> Description of the task:
Once you reach the line that holds "This screenshot has width=1439, height=597." in the listing below, output it and every line after it through the line that holds "Given: Click the DE40 ticker symbol", word for word.

Information provided Block Start

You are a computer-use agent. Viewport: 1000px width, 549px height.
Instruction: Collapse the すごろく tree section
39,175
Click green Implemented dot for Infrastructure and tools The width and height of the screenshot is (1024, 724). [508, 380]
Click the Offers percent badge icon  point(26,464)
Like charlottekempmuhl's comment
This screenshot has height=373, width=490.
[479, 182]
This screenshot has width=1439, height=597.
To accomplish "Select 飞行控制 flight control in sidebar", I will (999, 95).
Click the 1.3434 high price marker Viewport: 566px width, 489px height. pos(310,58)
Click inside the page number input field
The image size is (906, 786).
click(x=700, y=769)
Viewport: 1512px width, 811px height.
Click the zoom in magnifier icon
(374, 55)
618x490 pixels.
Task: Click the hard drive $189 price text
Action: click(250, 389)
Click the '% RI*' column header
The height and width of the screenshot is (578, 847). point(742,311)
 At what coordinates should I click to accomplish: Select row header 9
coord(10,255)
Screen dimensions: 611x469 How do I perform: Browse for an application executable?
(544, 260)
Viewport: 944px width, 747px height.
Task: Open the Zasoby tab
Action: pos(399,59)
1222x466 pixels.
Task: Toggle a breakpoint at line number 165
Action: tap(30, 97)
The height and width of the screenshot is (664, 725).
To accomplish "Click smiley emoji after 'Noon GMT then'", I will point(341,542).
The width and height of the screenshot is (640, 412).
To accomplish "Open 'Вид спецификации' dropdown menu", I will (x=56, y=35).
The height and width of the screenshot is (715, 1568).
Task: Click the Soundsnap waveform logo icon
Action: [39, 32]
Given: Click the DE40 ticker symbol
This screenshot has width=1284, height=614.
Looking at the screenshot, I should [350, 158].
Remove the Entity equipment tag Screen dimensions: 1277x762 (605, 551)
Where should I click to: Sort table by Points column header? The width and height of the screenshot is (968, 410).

Information provided Block End

> Response area:
This screenshot has width=1439, height=597.
To accomplish "Select 飞行控制 flight control in sidebar", I will (999, 95).
Click the 1.3434 high price marker Viewport: 566px width, 489px height. pos(310,58)
Click inside the page number input field
The image size is (906, 786).
click(x=700, y=769)
Viewport: 1512px width, 811px height.
Click the zoom in magnifier icon
(374, 55)
618x490 pixels.
Task: Click the hard drive $189 price text
Action: click(250, 389)
Click the '% RI*' column header
The height and width of the screenshot is (578, 847). point(742,311)
 At what coordinates should I click to accomplish: Select row header 9
coord(10,255)
Screen dimensions: 611x469 How do I perform: Browse for an application executable?
(544, 260)
Viewport: 944px width, 747px height.
Task: Open the Zasoby tab
Action: pos(399,59)
1222x466 pixels.
Task: Toggle a breakpoint at line number 165
Action: tap(30, 97)
The height and width of the screenshot is (664, 725).
To accomplish "Click smiley emoji after 'Noon GMT then'", I will point(341,542).
The width and height of the screenshot is (640, 412).
To accomplish "Open 'Вид спецификации' dropdown menu", I will (x=56, y=35).
The height and width of the screenshot is (715, 1568).
Task: Click the Soundsnap waveform logo icon
Action: [39, 32]
Given: Click the DE40 ticker symbol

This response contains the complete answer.